At last, BSA, based on its concept and solutions, received initial funds from MIT Solve, the Patrick McGovern Foundation, Schmidt Futures, and Copernicus Master’s programme.
Now, BSA is focussing on analytics as a service via accessible APIs and platforms (like dashboards or apps). It has a simple freemium business model – BSA gives a bunch of data and analytics for free, but also charges its customers based on the data they access, its quality and quantity.
For instance, BreeZo, the startup’s air quality data analytics platform, is a completely free web and mobile product. On this free platform, the dataset that is shown is a relatively low-resolution, macro-level one. If a user wishes to go deeper and more micro with high resolution, there is a cost attached to the offering.
According to Abhilasha, businesses benefit deeply from such high-resolution, spatially and temporally continuous insights, and that is the startup’s core value proposition.
On BreeZo, Abhilasha says,
“We have just gotten started, but BreeZo is already the preferred data analytics platform for many power users, including journalists and lawyers from the Supreme Court, who refer to BreeZo for understanding air quality data and trends.”
A critical element in the field of space data being scalability, BSA, like any other enterprise in this sector, constantly has to address questions such as: ‘how good are the datasets we build’, ‘what sort of models do we have’, ‘how good is the technology’, and ‘how well are we serving our customers and their decisions’.

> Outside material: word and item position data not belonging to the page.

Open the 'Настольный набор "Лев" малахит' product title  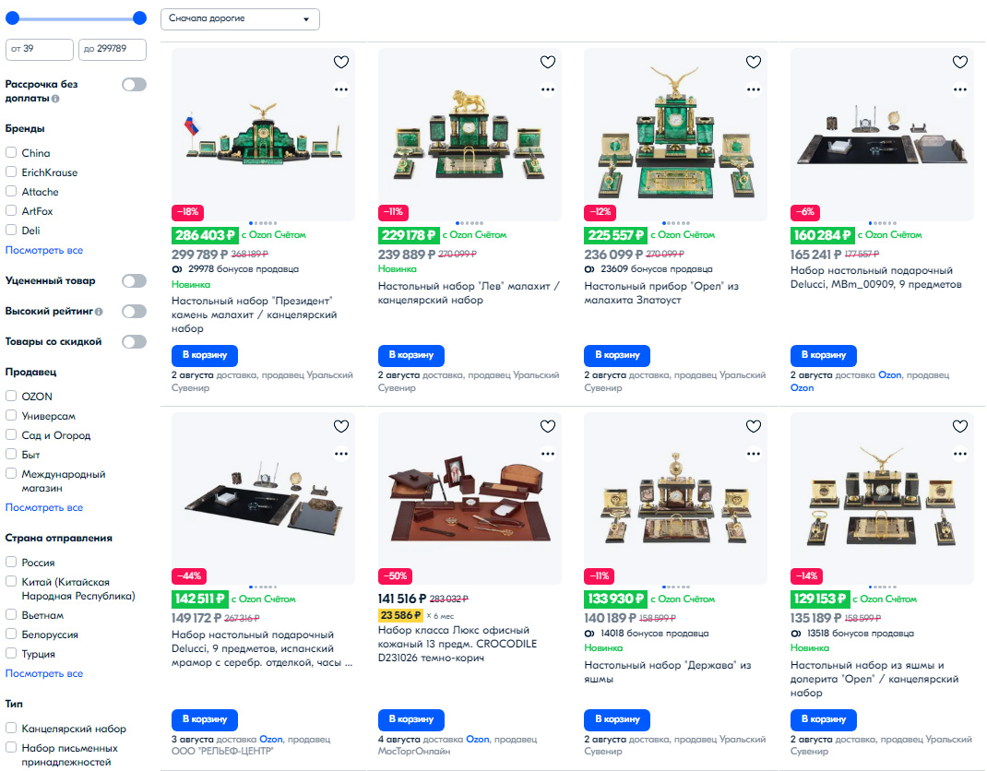point(469,292)
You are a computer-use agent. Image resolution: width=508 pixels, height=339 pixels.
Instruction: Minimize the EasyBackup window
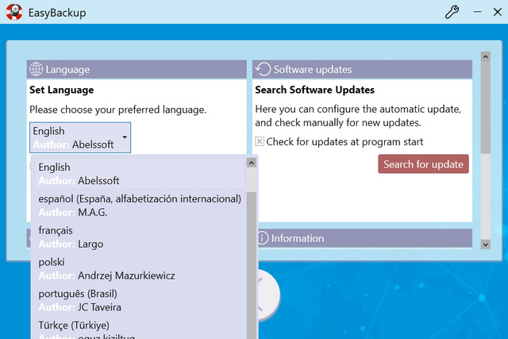[x=477, y=13]
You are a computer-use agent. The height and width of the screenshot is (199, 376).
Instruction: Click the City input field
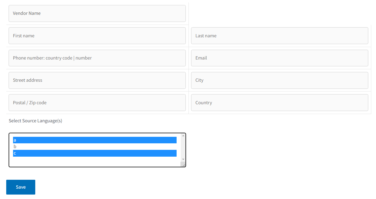(279, 80)
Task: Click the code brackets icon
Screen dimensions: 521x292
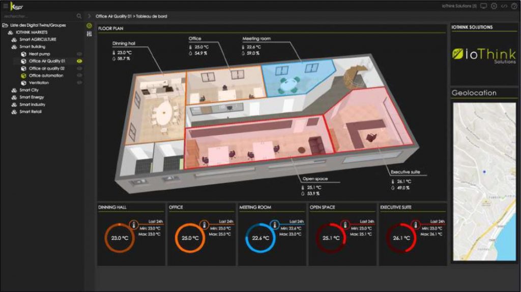Action: (504, 6)
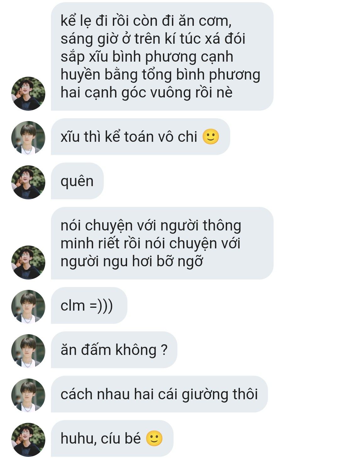Tap the smiley emoji after 'cíu bé'
The image size is (339, 459).
pyautogui.click(x=154, y=438)
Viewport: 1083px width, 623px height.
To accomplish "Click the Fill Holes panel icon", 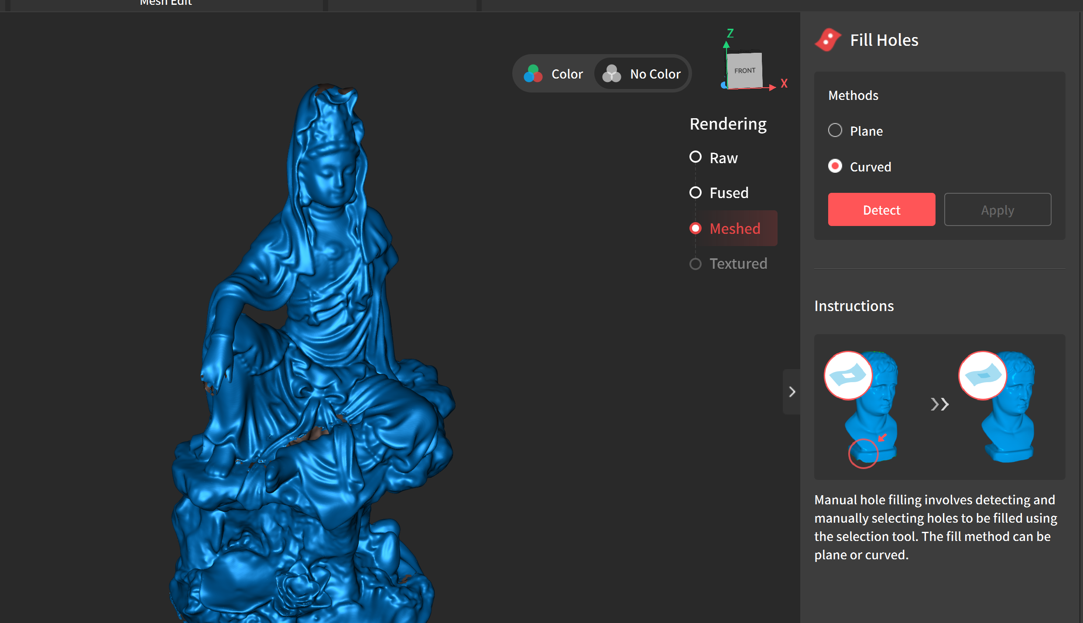I will coord(827,40).
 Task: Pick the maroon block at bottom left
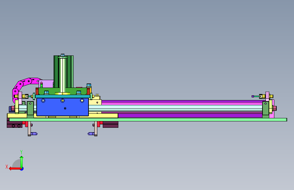point(15,124)
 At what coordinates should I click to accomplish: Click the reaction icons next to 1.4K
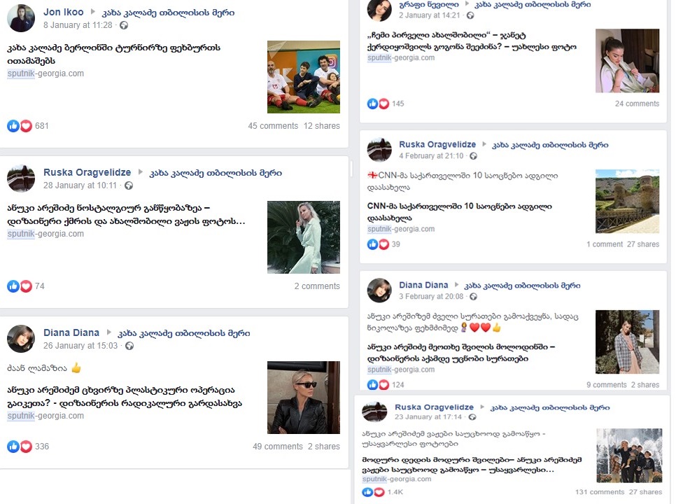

“Customers have shown quite a bit of interest in BSA’s product and services. What remains a constant issue is the need for a sizable amount of time and capital to build a truly sellable product,” says Abhilasha.
The team, support, and the path ahead
Abhilasha’s younger brother, Kshitij, who has dropped out of college, is the CTO and a core member of BSA’s 11-member-strong team. The team comprises three data scientists, four coders, two designers, and two strategists.

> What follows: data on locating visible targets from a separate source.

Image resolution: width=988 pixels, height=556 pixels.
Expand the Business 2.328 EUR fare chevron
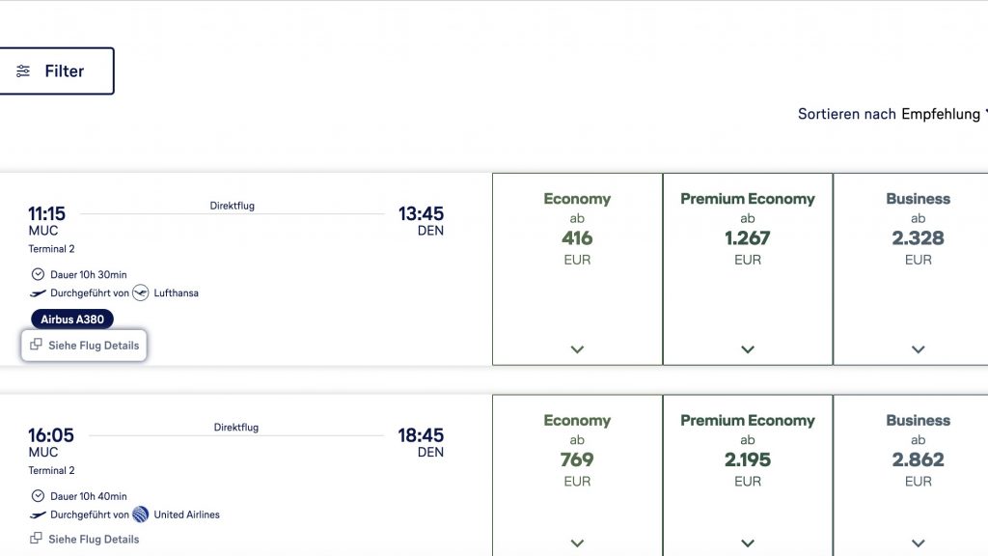918,349
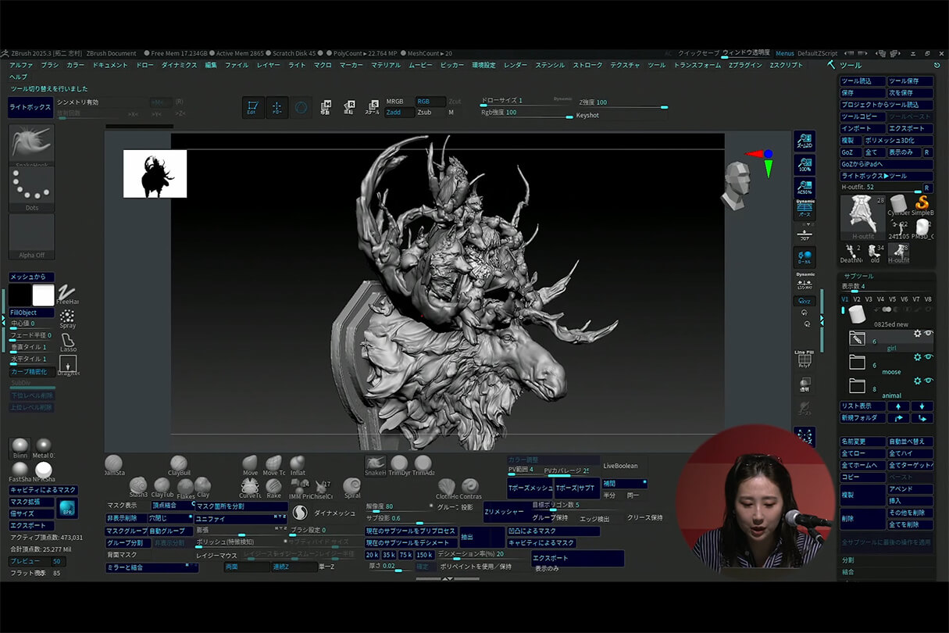
Task: Open the girl folder settings gear
Action: pyautogui.click(x=918, y=334)
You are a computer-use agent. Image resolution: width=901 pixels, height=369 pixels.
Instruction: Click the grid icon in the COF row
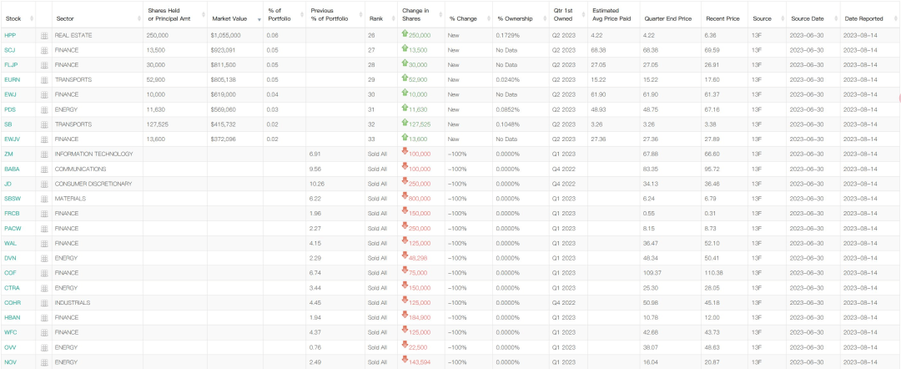pyautogui.click(x=44, y=273)
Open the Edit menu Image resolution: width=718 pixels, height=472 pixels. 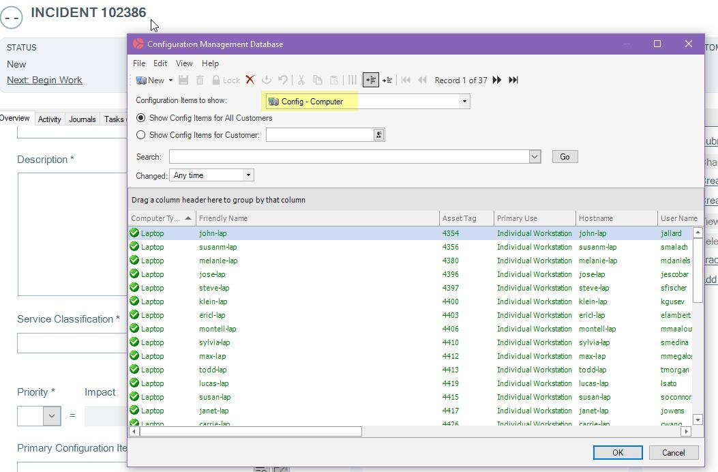coord(160,63)
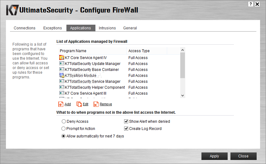Toggle the Create Log Record checkbox
266x164 pixels.
click(x=126, y=129)
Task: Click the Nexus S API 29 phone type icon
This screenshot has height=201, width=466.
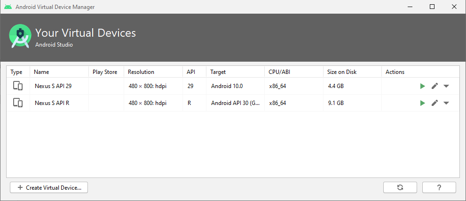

Fascinated by technology, Kshitij had moved to Bengaluru to work for Hiver in an engineering team, but what made him shift to becoming an environment solution provider was the state of the environment and climate in India , he says, adding,
“The more you look at numbers, the more you analyse and start to wonder how other people are focusing on any non-environmental problem in the world. We are talking of a planetary crisis, and as an able-bodied, skilled person, I cannot be but focusing all my energies on trying to save the planet.”

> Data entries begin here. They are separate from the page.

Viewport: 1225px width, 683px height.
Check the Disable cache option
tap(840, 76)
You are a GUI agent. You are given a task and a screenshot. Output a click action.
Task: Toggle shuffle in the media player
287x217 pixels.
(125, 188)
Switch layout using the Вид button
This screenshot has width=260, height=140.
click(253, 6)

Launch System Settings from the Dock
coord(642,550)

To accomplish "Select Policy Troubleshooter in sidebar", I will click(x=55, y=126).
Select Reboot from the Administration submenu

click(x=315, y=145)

BSA has on board investors like Shobhit Shukla (Near.Co) and Gaurav Gupta (Dalberg). It also has Mohit Bhatnagar from Sequoia who has helped the team keep BSA’s dreams alive. Besides Mohit, the team also has Ashish Dhawan financially supporting their venture.
BSA also has the benefit of having mentors from across the shores, including Todd from Geospatial Alpha, as well as its partnership with TimeScale DB. In terms of academic support, it has Professor Sagnik Dey from IIT Delhi.
Abhilasha says, “We have now built a network of like-minded individuals who are there to help, guide, and support us. When we are stuck on a complex engineering problem or some tricky atmospheric chemistry question, we have gotten answers in minutes via a phone call or Slack message.”
Now, BSA is looking forward to delivering anywhere from $200 million to $1 billion of value proposition in the coming decade. The startup believes that there is a clear demand for better environmental intelligence. What matters now, says the team, is to see how BSA can build its products and serve various users and customers for a better world.